Just as the BioTech and Life Science indices has moved up and down, we have seen the PoS of the individual companies to move up and down and be at completely different levels. Any generalisation of the level of PoS in individual BioTech and Life Science companies should be made with caution as there are individual factors to consider in each case. As we continue to build our modelling database of BioTech and Life Science companies, we expect to have enough PoS’ available in the future to be able to make more generalizing remarks based on individual PoS’. At this point, based on the – still limited number of – PoS’ in our database, they generally do indicate a lower-than-normal level of PoS on a case-by-case basis.

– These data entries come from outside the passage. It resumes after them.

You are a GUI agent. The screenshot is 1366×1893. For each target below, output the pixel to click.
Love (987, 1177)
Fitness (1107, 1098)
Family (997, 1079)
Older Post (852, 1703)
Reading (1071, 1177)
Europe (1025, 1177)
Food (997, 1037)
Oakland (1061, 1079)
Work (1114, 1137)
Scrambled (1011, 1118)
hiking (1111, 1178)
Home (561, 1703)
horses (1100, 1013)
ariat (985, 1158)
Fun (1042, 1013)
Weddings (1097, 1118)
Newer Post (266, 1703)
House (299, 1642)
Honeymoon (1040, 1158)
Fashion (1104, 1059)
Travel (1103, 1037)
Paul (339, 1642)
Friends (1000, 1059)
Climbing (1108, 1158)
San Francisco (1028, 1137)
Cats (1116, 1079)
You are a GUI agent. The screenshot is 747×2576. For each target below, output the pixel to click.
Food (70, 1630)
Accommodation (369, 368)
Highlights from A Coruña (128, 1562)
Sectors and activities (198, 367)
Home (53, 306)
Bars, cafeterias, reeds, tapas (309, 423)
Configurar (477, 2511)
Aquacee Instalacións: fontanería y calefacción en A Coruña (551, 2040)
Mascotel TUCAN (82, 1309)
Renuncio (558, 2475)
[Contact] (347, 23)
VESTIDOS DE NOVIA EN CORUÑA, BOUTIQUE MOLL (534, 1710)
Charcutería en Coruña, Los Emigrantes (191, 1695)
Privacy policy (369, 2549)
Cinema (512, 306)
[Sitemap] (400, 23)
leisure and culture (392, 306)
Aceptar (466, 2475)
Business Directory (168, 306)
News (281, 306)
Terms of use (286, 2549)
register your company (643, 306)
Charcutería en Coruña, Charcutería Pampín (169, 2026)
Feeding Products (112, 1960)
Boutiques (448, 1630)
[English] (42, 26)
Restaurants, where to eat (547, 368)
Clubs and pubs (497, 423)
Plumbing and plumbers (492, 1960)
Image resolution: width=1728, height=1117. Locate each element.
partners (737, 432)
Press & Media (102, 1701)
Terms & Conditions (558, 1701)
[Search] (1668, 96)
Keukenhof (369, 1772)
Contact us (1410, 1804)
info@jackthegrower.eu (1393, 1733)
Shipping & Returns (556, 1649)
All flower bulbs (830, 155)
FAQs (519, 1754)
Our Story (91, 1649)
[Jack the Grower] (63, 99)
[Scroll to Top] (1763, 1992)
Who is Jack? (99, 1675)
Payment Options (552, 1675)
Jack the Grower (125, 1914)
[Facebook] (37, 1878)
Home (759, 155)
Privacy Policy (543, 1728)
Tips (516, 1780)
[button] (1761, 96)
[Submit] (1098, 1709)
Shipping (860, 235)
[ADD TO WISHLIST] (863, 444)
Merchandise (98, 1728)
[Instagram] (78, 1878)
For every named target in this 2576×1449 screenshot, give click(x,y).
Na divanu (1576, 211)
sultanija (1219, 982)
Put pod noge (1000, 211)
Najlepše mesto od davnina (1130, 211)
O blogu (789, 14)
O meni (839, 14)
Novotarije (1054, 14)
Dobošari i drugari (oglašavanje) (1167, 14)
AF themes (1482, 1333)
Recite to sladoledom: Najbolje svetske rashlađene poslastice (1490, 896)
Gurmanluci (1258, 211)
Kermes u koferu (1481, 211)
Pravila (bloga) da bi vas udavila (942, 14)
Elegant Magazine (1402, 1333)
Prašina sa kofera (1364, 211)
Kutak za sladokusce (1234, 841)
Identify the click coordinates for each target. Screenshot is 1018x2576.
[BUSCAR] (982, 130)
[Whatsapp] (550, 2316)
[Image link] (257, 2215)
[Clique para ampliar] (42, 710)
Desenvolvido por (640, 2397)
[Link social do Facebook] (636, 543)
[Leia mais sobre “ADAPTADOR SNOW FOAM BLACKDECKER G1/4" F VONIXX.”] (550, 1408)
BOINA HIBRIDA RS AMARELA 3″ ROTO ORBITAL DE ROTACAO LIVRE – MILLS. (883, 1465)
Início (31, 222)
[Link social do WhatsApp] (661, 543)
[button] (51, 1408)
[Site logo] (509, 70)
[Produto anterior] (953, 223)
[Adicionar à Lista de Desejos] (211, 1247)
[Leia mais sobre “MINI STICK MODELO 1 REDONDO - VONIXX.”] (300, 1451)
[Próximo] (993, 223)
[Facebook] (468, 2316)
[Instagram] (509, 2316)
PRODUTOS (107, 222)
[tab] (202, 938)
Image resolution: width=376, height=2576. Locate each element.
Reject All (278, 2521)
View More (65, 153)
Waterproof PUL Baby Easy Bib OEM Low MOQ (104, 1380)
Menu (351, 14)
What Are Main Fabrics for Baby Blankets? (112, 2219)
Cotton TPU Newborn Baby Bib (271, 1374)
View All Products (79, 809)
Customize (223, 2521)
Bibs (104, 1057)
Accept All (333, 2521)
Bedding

Discounting potential in BioTech and Life Science companies on aggregate

To get an idea of the overall valuation level of BioTech and Life Science stocks in general, we look at aggregate market capitalization of BioTech and Life Science stocks measured relative to the aggregate market capitalization of the overall market. There are certainly theoretical and practical shortcomings to this approach, but as there are no traditional valuation multiples available, we simply use this measure as an indication as to how much is discounted, i.e. how favourably investors look at BioTech and Life Science stocks relative to other stocks. This sentiment or discounting indicator can be compared to usage of traditional valuation multiples measured relative to each other. As an example: If a sector on average (historically) trades on a 20 percent premium on P/E versus the market, when the premium is 40 percent, investors expect (i.e. discounts) a lot, and when the sector trade on par with the market with no premium, the sector discounts less. In neither example does the relative premium relative to history offer a future predictive return value in absolute terms, but it indicates how much is discounted, i.e. how expensive investors perceive the sector to be.

Used as a discounting indicator, the interpretation is simple; if the relative value is high, investors in BioTech and Life Science stocks discounts a high future potential value in a historical context, and if it is low, investors discount a low potential value. Again, as the discounting indicator is a relative measure, even when the indicator is above the historical average, it can not be used as an absolute future return predictive measure. If the general market moves up, and the indicator is very high – but stable – the absolute return can still be positive etc.


Using Stoxx indices and relative market capitalization as a proxy, exhibit x shows that investors on a longer-term basis has increased their expectation for BioTech and Life Science stocks relative to the market. Among other things, a specific reservation should be made regarding the individual companies that is included in the indices. Within BioTech and Life Science indices, these companies change over time. Bearing this in mind, the exhibit shows that for a more appropriate time horizon of the last 5 years, although up strongly the last 6 months, investors still only discount an average relative value in BioTech and Life Science stocks when compared to the overall stock market. 

To summarize, Biotech and Life Science indices has outperformed markedly the last 6 months but from a relative perspective, investors still seem to discount only a lower than historical average likelihood of success for some individual BioTech and Life Science companies or an average potential value of the BioTech and Life Science sector versus the market at the aggregate level.